The governing body and/or executive leadership (or organized group or individual who assumes full legal authority and responsibility for operation of the facility) is responsible and accountable for ensuring that:

§483.75(f)(1) An ongoing QAPI program is defined, implemented, and maintained and addresses identified priorities.

§483.75(f)(2) The QAPI program is sustained during transitions in leadership and staffing;
§483.75(f)(3) The QAPI program is adequately resourced, including ensuring staff time, equipment, and technical training as needed;

§483.75(f)(4) The QAPI program identifies and prioritizes problems and opportunities that reflect organizational process, functions, and services provided to residents based on performance indicator data, and resident and staff input, and other information.

§483.75(f)(5) Corrective actions address gaps in systems, and are evaluated for effectiveness; and

§483.75(f)(6) Clear expectations are set around safety, quality, rights, choice, and respect.

§483.75(h) Disclosure of information.
A State or the Secretary may not require disclosure of the records of such committee except in so far as such disclosure is related to the compliance of such committee with the requirements of this section.

§483.75(i) Sanctions.
Good faith attempts by the committee to identify and correct quality deficiencies will not be used as a basis for sanctions.
Observations:

Based on a review of the facility's documents and staff interviews it was determined that the facility failed to implement a good faith effort to correct deficiencies cited during the survey ending January 9, 2026, by failing to complete the facility's plan of correction which indicated a direct in-service (training required by the state agency that is presented by an outside vendor) would be provided to all professional nursing staff as required. (all agency professional nursing staff).


Findings include:

A review of the facility's plan of correction for F678 J, cited during a survey on January 9, 2026, indicated that a direct in-service would be provided to all professional nursing staff.

During a review of facility documents including attendance records for a direct in - service conducted on 1/31/26, it was revealed that the documents provided no evidence of agency professional nursing staff being provided or attending the directed in-service.

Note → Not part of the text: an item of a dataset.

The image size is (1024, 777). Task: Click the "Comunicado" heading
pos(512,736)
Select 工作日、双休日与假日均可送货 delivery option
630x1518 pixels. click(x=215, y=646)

During an interview on 1/23/26, at 2:30 pm the Director of Nursing confirmed that the facility failed to make certain that the direct in-service was provided and attended by all agency profession nursing staff as required.

28 Pa Code: 201.14(a)(b) Responsibility of Licensee





 Plan of Correction - To be completed: 03/16/2026

No adverse events occurred due to the identified deficient practice related to F0865.

The directed in-service was completed on 1/31/26 and all in-house staff were educated appropriately. Agency staff completed CPR training but not the exact outside vendor directed in-service. This training has now been posted to agency platforms and agency nurses are not permitted to pick up any shifts until they have completed the education requirements.

The facility will do an ad hoc QAPI to ensure we are in complete compliance with the previously cited IJ. All staff members that play a role in staffing will be required to join.

An audit will be conducted to ensure ongoing compliance with education requirements for the next 30 days and results will be reviewed in April QAPI.

The facility will be compliant with citation by 3/16/26.